Compared to patients receiving placebo, those who took 100 mg daily of aspirin had an overall one-third reduction in the risk of thromboembolism, deep vein thrombosis (DVT), and pulmonary embolism as well as myocardial infarction, stroke, or cardiovascular death.

“Aspirin after anticoagulant treatment reduces the overall risk of recurrence by more than a third in a broad cross-section of patients with a first unprovoked VTE, without significantly increasing the risk of bleeding,” study authors conclude.

Among the advantages of aspirin, added co-author Cecilia Becattini, MD, is that the common drug “does not require laboratory monitoring, and is associated with about a 10-fold lower incidence of bleeding compared with oral anticoagulants. We are convinced that it will be an alternative for extended prevention of venous thromboembolism after six months of anticoagulant treatment.”

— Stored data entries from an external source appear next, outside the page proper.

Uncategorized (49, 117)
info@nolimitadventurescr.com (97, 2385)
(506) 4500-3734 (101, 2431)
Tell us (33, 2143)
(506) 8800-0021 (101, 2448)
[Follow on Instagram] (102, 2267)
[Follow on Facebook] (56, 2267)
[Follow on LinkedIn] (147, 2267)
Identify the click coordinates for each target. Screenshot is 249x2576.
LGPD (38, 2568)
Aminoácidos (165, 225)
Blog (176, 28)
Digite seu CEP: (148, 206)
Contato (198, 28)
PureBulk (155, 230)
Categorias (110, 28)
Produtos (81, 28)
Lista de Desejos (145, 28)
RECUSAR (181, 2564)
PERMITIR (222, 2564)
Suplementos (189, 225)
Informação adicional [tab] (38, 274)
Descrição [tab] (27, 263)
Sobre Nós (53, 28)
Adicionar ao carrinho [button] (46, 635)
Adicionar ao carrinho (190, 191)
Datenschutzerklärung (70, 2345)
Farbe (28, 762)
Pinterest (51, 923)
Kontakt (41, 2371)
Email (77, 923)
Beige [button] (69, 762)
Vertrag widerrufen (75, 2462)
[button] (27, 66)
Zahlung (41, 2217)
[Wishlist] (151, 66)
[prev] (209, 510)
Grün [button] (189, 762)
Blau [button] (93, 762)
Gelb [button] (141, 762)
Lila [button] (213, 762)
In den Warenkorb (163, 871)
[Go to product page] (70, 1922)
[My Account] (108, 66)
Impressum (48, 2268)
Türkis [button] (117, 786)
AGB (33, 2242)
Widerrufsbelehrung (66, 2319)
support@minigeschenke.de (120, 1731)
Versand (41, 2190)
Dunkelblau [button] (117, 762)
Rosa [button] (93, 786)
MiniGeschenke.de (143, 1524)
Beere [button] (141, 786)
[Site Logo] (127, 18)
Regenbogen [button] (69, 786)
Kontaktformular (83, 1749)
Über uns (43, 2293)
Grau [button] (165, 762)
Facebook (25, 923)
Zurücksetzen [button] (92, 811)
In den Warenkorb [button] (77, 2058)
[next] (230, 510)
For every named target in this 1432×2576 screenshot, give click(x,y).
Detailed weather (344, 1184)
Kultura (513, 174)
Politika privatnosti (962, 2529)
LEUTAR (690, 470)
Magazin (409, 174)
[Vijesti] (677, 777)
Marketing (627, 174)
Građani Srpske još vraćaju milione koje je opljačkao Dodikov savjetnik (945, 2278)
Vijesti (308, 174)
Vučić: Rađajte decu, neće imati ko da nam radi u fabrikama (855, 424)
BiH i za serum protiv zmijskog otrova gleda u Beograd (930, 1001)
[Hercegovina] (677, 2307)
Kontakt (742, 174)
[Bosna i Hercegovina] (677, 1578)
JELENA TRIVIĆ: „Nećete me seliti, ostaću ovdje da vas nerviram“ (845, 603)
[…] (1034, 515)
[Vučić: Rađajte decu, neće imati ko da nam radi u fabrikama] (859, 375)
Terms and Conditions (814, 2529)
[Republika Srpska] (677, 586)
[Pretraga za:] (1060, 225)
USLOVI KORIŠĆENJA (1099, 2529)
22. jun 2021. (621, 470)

Simes emphasized that the recommendation is not to replace anticoagulation therapy with aspirin but to use it for “patients who are stopping anticoagulant therapy or for whom such treatments are considered unsuitable,” adding that, despite its lower effectiveness, aspiring is inexpensive, easily obtainable, safe, and familiar worldwide.

“Aspirin will be ideal in the many countries where prolonged anticoagulant treatment is too expensive,” he pointed out. “A major benefit of this treatment is its cost-effectiveness. Aspirin is cheap, but it will save the treatment costs of the many recurrent clots that are prevented. This could mean a saving of millions of healthcare dollars worldwide.”